Rows on finding words and elements:
⟨

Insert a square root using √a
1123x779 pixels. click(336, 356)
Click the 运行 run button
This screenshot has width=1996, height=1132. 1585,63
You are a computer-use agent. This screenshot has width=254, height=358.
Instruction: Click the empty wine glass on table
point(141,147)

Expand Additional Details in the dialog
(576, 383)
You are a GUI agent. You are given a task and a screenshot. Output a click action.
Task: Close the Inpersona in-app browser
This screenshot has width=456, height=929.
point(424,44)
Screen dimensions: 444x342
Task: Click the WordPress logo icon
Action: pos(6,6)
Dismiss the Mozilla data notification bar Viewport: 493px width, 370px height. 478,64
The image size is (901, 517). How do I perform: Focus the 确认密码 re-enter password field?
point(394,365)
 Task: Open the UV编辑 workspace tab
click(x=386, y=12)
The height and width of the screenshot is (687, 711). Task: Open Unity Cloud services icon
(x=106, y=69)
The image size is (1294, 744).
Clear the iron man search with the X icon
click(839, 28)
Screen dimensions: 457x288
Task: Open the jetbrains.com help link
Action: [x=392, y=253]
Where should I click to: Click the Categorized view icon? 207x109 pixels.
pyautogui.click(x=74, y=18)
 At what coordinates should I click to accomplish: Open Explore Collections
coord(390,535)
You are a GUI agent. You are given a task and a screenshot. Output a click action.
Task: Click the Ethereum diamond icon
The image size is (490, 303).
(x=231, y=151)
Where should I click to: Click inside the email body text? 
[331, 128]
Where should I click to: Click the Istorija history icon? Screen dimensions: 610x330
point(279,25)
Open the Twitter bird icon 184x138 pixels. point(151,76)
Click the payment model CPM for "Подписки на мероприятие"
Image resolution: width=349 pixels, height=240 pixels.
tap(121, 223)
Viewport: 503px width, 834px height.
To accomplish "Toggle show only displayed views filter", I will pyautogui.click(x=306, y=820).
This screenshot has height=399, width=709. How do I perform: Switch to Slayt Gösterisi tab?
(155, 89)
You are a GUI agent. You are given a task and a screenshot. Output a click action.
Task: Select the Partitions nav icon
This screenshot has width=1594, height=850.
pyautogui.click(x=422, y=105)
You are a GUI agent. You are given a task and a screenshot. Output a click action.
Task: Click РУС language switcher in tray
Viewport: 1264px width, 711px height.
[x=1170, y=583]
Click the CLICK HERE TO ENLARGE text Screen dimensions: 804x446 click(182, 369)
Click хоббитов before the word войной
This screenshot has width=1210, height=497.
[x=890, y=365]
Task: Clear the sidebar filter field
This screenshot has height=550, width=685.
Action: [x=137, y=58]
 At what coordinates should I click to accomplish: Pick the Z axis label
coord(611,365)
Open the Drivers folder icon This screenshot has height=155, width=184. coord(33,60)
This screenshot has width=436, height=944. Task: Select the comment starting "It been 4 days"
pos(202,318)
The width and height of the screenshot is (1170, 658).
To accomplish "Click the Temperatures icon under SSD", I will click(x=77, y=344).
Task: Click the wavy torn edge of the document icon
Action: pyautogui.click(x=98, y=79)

⟩

• Written request:
Rewrite every row above, putting "interface agent" wherever "GUI agent" appears and leaving everything else unchanged.

• Solution to the exercise:
Insert a square root using √a
1123x779 pixels. click(336, 356)
Click the 运行 run button
This screenshot has width=1996, height=1132. 1585,63
You are a computer-use agent. This screenshot has width=254, height=358.
Instruction: Click the empty wine glass on table
point(141,147)

Expand Additional Details in the dialog
(576, 383)
You are a interface agent. You are given a task and a screenshot. Output a click action.
Task: Close the Inpersona in-app browser
This screenshot has width=456, height=929.
point(424,44)
Screen dimensions: 444x342
Task: Click the WordPress logo icon
Action: pos(6,6)
Dismiss the Mozilla data notification bar Viewport: 493px width, 370px height. 478,64
The image size is (901, 517). How do I perform: Focus the 确认密码 re-enter password field?
point(394,365)
 Task: Open the UV编辑 workspace tab
click(x=386, y=12)
The height and width of the screenshot is (687, 711). Task: Open Unity Cloud services icon
(x=106, y=69)
The image size is (1294, 744).
Clear the iron man search with the X icon
click(839, 28)
Screen dimensions: 457x288
Task: Open the jetbrains.com help link
Action: [x=392, y=253]
Where should I click to: Click the Categorized view icon? 207x109 pixels.
pyautogui.click(x=74, y=18)
 At what coordinates should I click to accomplish: Open Explore Collections
coord(390,535)
You are a interface agent. You are given a task and a screenshot. Output a click action.
Task: Click the Ethereum diamond icon
The image size is (490, 303).
(x=231, y=151)
Where should I click to: Click inside the email body text? 
[331, 128]
Where should I click to: Click the Istorija history icon? Screen dimensions: 610x330
point(279,25)
Open the Twitter bird icon 184x138 pixels. point(151,76)
Click the payment model CPM for "Подписки на мероприятие"
Image resolution: width=349 pixels, height=240 pixels.
tap(121, 223)
Viewport: 503px width, 834px height.
To accomplish "Toggle show only displayed views filter", I will pyautogui.click(x=306, y=820).
This screenshot has height=399, width=709. How do I perform: Switch to Slayt Gösterisi tab?
(155, 89)
You are a interface agent. You are given a task and a screenshot. Output a click action.
Task: Select the Partitions nav icon
This screenshot has width=1594, height=850.
pyautogui.click(x=422, y=105)
You are a interface agent. You are given a task and a screenshot. Output a click action.
Task: Click РУС language switcher in tray
Viewport: 1264px width, 711px height.
[x=1170, y=583]
Click the CLICK HERE TO ENLARGE text Screen dimensions: 804x446 click(182, 369)
Click хоббитов before the word войной
This screenshot has width=1210, height=497.
[x=890, y=365]
Task: Clear the sidebar filter field
This screenshot has height=550, width=685.
Action: [x=137, y=58]
 At what coordinates should I click to accomplish: Pick the Z axis label
coord(611,365)
Open the Drivers folder icon This screenshot has height=155, width=184. coord(33,60)
This screenshot has width=436, height=944. Task: Select the comment starting "It been 4 days"
pos(202,318)
The width and height of the screenshot is (1170, 658).
To accomplish "Click the Temperatures icon under SSD", I will click(x=77, y=344).
Task: Click the wavy torn edge of the document icon
Action: pyautogui.click(x=98, y=79)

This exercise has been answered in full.